== Segment start ==

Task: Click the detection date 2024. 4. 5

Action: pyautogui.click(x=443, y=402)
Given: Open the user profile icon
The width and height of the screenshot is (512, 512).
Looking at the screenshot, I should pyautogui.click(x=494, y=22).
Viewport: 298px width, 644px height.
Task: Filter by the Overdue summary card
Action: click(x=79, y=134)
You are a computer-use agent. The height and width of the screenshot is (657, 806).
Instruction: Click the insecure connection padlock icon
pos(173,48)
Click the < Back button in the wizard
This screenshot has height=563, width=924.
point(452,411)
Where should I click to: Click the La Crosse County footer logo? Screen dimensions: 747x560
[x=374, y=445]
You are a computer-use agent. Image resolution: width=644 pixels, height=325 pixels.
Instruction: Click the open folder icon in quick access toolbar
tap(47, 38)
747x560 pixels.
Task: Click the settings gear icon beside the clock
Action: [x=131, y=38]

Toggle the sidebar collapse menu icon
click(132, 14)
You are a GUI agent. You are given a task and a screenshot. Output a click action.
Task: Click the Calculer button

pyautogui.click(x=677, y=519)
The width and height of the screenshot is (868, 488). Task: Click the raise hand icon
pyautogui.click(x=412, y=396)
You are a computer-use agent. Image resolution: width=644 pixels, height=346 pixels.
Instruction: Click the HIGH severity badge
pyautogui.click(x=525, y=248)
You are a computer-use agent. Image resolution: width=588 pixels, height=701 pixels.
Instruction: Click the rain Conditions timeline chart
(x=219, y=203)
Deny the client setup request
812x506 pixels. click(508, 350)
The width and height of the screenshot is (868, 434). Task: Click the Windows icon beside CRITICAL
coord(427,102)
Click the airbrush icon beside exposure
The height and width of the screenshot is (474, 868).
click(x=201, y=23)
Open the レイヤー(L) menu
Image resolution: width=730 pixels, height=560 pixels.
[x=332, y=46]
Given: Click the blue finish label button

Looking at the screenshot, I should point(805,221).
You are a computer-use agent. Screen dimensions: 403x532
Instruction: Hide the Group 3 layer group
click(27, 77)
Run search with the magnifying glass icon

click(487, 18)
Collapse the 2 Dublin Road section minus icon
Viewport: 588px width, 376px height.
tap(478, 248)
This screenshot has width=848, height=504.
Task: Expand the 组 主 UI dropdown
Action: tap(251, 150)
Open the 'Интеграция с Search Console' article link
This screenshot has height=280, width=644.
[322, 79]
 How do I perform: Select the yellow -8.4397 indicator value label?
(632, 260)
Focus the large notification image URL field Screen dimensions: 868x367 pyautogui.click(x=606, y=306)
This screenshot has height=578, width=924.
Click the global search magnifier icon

== Segment end ==

- _Exercise goal_: Set the whole listing down, word for word.

- _Solved exercise_:
Task: Click the detection date 2024. 4. 5

Action: pyautogui.click(x=443, y=402)
Given: Open the user profile icon
The width and height of the screenshot is (512, 512).
Looking at the screenshot, I should pyautogui.click(x=494, y=22).
Viewport: 298px width, 644px height.
Task: Filter by the Overdue summary card
Action: click(x=79, y=134)
You are a computer-use agent. The height and width of the screenshot is (657, 806).
Instruction: Click the insecure connection padlock icon
pos(173,48)
Click the < Back button in the wizard
This screenshot has height=563, width=924.
point(452,411)
Where should I click to: Click the La Crosse County footer logo? Screen dimensions: 747x560
[x=374, y=445]
You are a computer-use agent. Image resolution: width=644 pixels, height=325 pixels.
Instruction: Click the open folder icon in quick access toolbar
tap(47, 38)
747x560 pixels.
Task: Click the settings gear icon beside the clock
Action: [x=131, y=38]

Toggle the sidebar collapse menu icon
click(132, 14)
You are a GUI agent. You are given a task and a screenshot. Output a click action.
Task: Click the Calculer button

pyautogui.click(x=677, y=519)
The width and height of the screenshot is (868, 488). Task: Click the raise hand icon
pyautogui.click(x=412, y=396)
You are a computer-use agent. Image resolution: width=644 pixels, height=346 pixels.
Instruction: Click the HIGH severity badge
pyautogui.click(x=525, y=248)
You are a computer-use agent. Image resolution: width=588 pixels, height=701 pixels.
Instruction: Click the rain Conditions timeline chart
(x=219, y=203)
Deny the client setup request
812x506 pixels. click(508, 350)
The width and height of the screenshot is (868, 434). Task: Click the Windows icon beside CRITICAL
coord(427,102)
Click the airbrush icon beside exposure
The height and width of the screenshot is (474, 868).
click(x=201, y=23)
Open the レイヤー(L) menu
Image resolution: width=730 pixels, height=560 pixels.
[x=332, y=46]
Given: Click the blue finish label button

Looking at the screenshot, I should point(805,221).
You are a computer-use agent. Screen dimensions: 403x532
Instruction: Hide the Group 3 layer group
click(27, 77)
Run search with the magnifying glass icon

click(487, 18)
Collapse the 2 Dublin Road section minus icon
Viewport: 588px width, 376px height.
tap(478, 248)
This screenshot has width=848, height=504.
Task: Expand the 组 主 UI dropdown
Action: tap(251, 150)
Open the 'Интеграция с Search Console' article link
This screenshot has height=280, width=644.
[322, 79]
 How do I perform: Select the yellow -8.4397 indicator value label?
(632, 260)
Focus the large notification image URL field Screen dimensions: 868x367 pyautogui.click(x=606, y=306)
This screenshot has height=578, width=924.
Click the global search magnifier icon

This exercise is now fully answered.